Plastic pollution has become one of the defining environmental challenges of our time. Yet, according to journalist and author Saabira Chaudhuri, many of the assumptions driving public debate are misplaced.
Saabira argues that solving the crisis requires moving beyond simplistic narratives and recognising the difficult trade-offs behind every environmental choice. One of the biggest misconceptions, she says, is that plastic pollution begins and ends with the items we see every day.
"People focus intensely on straws, bags and bottles," she explains, "while paying far less attention to major sources of pollution such as discarded fishing gear, tyre-derived microplastics, plastics in construction and healthcare waste." Addressing plastic pollution, she believes, demands a far broader conversation that holds governments and businesses accountable across every sector.
Equally misleading is the belief that simply replacing plastic with another material will solve the problem. "Glass, paper, aluminium and cotton all come with significant environmental costs," she notes, pointing to higher emissions, greater water consumption and increased land use.
Even many products marketed as biodegradable or compostable are far from a silver bullet, often requiring specialised industrial composting facilities and persisting for years if discarded in the natural environment.
Her central message is clear: there is no perfect material, only better decisions.
That complexity also shapes the long-running debate over whether responsibility lies with individuals or corporations. While businesses have often encouraged consumers to "just recycle," Saabira believes meaningful change depends on both sides acting together.
Individual choices may appear small, she says, but collectively they create market demand and send powerful signals to policymakers. Without public support, governments often struggle to introduce regulations that may initially increase costs or inconvenience consumers. Lasting environmental progress, therefore, requires consumers, companies and governments moving in the same direction.
The challenge for policymakers, however, is avoiding unintended consequences. Conversely, replacing glass with plastic might lower emissions but increase litter and potential health risks from chemical exposure.
"The goal," Saabira argues, "shouldn't be solving one problem by creating another." Environmental policy must consider waste, emissions and human health together rather than treating each issue in isolation.
After more than a decade covering global consumer brands, Saabira has witnessed a noticeable shift in corporate thinking. Companies that once championed recycling as the primary solution increasingly acknowledge that voluntary commitments alone cannot fix a system built around disposable packaging.
Many major brands are now more open to regulations requiring recycled content and stronger waste collection systems. Yet progress remains slow. Businesses continue to resist measures that significantly increase costs, while the plastics industry opposes taxes and bans on plastic products.

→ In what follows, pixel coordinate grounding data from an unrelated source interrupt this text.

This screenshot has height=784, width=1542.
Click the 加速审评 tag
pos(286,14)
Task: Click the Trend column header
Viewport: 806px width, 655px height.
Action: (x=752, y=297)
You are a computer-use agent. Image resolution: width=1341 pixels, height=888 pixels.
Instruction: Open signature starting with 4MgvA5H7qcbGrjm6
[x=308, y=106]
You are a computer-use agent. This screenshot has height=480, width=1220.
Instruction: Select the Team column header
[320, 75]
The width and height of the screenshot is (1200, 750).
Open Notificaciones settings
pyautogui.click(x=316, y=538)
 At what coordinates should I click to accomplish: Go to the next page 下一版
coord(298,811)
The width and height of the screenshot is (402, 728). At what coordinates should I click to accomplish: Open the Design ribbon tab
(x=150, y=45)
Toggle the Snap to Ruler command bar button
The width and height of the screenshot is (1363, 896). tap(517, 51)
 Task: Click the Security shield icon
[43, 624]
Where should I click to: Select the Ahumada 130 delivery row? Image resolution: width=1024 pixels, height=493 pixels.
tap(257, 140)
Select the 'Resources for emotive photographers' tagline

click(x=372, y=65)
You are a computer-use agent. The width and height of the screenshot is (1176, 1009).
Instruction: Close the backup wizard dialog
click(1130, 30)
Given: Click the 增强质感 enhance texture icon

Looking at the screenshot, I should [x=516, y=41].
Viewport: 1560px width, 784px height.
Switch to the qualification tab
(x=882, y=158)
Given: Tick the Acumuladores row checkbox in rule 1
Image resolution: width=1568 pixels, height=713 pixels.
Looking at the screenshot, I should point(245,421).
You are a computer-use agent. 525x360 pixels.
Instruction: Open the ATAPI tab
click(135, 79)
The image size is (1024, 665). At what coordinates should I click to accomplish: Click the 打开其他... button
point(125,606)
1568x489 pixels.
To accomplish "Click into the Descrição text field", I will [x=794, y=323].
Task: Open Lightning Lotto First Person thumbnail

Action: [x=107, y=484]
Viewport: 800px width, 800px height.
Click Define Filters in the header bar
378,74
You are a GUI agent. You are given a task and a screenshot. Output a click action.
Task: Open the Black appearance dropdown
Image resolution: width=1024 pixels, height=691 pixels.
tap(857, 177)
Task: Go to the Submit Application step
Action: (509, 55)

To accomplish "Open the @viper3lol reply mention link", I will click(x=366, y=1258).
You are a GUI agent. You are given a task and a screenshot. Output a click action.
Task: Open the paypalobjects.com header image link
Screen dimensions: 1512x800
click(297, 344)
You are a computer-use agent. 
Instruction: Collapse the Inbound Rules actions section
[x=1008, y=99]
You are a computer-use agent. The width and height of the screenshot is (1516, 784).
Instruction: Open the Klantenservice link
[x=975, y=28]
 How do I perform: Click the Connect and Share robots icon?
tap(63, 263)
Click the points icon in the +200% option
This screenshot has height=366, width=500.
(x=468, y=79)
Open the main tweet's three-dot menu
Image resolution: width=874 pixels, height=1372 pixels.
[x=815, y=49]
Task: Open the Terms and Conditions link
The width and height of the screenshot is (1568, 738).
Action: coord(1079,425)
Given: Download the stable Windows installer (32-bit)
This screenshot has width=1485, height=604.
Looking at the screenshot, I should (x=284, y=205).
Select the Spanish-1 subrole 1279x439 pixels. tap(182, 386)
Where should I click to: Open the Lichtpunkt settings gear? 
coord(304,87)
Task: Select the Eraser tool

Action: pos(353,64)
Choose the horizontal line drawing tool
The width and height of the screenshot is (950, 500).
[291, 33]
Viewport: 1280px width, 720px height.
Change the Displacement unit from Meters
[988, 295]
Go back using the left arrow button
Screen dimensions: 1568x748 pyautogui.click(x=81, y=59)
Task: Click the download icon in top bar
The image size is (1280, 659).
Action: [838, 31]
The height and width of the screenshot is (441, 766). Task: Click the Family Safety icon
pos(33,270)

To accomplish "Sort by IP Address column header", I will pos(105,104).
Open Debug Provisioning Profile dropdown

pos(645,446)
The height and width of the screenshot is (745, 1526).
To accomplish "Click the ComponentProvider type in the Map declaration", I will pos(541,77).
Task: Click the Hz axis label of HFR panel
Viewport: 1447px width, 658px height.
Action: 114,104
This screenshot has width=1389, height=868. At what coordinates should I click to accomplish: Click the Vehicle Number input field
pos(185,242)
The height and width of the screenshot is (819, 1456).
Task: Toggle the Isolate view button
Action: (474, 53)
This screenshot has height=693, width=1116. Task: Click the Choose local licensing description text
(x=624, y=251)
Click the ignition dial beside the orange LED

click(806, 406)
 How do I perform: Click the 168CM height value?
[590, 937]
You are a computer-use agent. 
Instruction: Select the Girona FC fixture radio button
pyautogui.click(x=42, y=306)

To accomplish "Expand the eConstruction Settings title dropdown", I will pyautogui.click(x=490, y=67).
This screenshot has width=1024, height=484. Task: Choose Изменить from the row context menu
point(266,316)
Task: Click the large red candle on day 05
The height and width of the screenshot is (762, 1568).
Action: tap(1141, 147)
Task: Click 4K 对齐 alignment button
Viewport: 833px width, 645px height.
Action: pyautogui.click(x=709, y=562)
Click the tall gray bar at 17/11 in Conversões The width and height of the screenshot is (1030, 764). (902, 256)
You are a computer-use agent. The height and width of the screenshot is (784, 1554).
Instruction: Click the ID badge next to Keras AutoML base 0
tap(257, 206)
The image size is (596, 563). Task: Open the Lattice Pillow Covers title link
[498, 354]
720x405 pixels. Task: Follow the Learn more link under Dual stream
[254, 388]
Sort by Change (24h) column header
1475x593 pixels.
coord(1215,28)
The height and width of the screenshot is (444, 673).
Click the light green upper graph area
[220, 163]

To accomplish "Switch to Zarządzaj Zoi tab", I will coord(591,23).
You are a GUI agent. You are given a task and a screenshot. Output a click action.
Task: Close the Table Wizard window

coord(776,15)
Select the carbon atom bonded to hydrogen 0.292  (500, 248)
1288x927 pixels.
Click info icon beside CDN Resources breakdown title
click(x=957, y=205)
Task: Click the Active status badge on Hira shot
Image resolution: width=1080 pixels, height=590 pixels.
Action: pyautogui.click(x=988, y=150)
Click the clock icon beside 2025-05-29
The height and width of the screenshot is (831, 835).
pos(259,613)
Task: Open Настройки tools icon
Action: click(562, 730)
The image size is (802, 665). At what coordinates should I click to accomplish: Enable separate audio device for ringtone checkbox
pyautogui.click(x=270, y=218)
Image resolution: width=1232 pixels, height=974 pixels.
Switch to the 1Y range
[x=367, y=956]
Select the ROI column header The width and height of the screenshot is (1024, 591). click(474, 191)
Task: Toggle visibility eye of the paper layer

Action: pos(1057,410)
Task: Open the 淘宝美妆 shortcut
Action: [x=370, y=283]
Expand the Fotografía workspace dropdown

Governments, too, are falling behind. Political divisions, economic pressures and the rising cost of living have made ambitious environmental reforms increasingly difficult.
For Saabira, the path forward is neither simple nor ideological. It demands honest conversations about consumption itself, recognising that the plastic crisis cannot be solved by swapping one material for another, but by fundamentally rethinking how—and how much—we consume.